Men from the city advanced into the clearing from nearby streets. Nehemiah rode toward her atop one of the king’s horses.

With her fellow Judahites, she ran along the inside of the wall, dodging bodies of fallen fighters face down in the dirt. Any testimony required of her would have to wait. She had to get back to her post and see about her sister, Telem, and the brothers.

As she neared the tower of stones where she had kept watch, a woman’s frantic shrieks stood out from the male voices awakening the night. Judith? Adah’s cheeks flamed. Was her sister injured? She shot through the opening in the wall.

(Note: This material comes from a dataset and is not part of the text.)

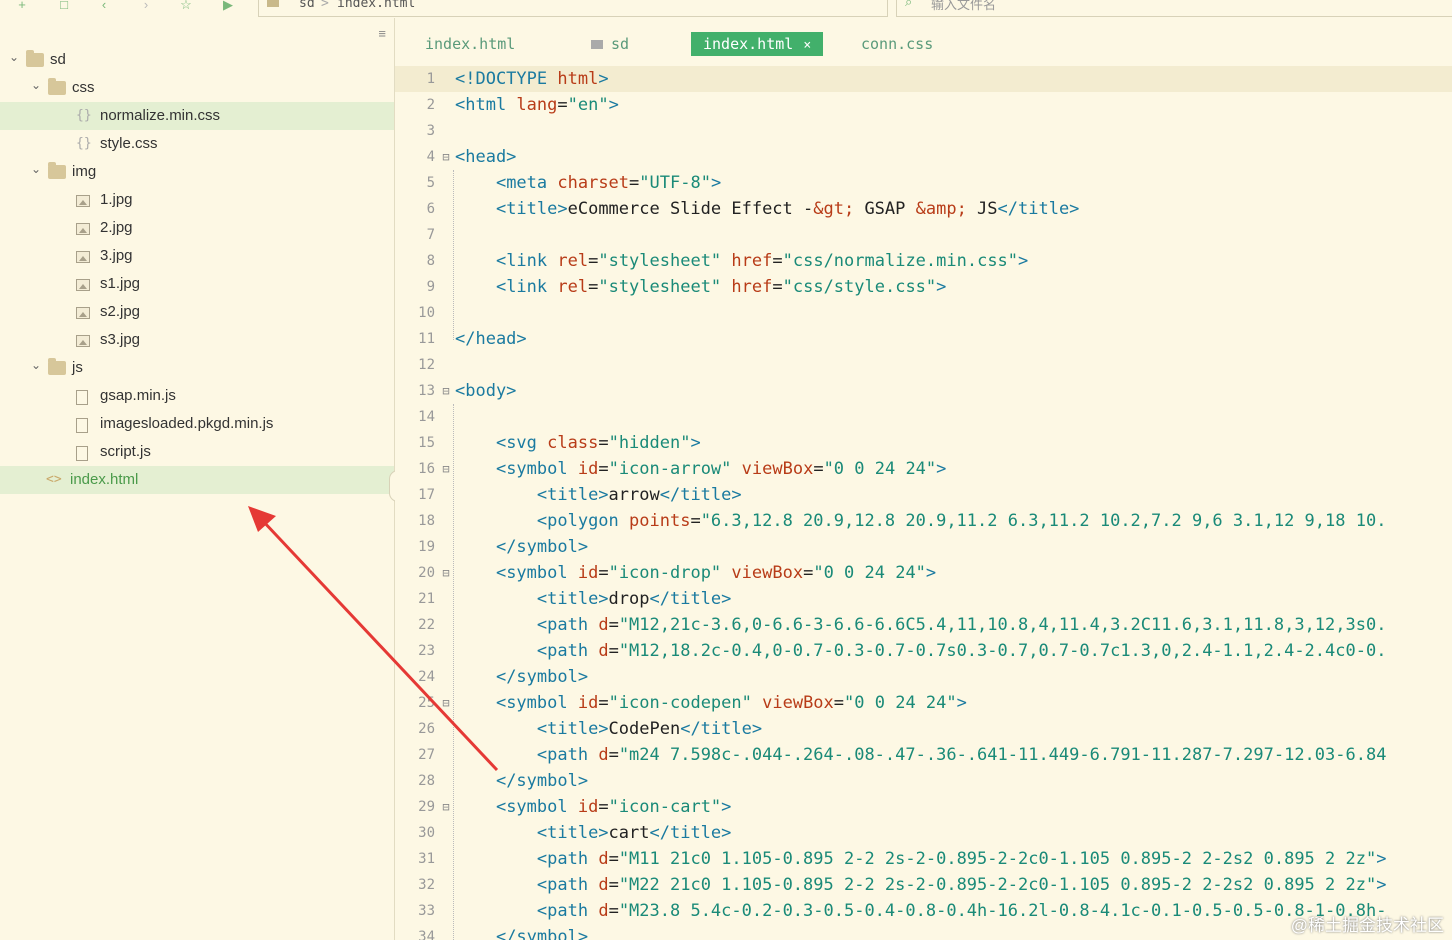  I want to click on tree-item-index-html: <> index.html, so click(197, 480).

A short distance away, she saw him, by the pitch pot, face up on the ground. It was Telem. Fresh blood seeped into the woven threads of his tunic. Her twin sister clawed at her long dark hair and hovered over their fallen mason.

“No,” Adah wailed. It can’t be. It just can’t be. She stumbled and dropped to her knees by Telem’s side.

“Where were you?” Judith’s blade quaked in her hands. “The enemy came right through the wall.”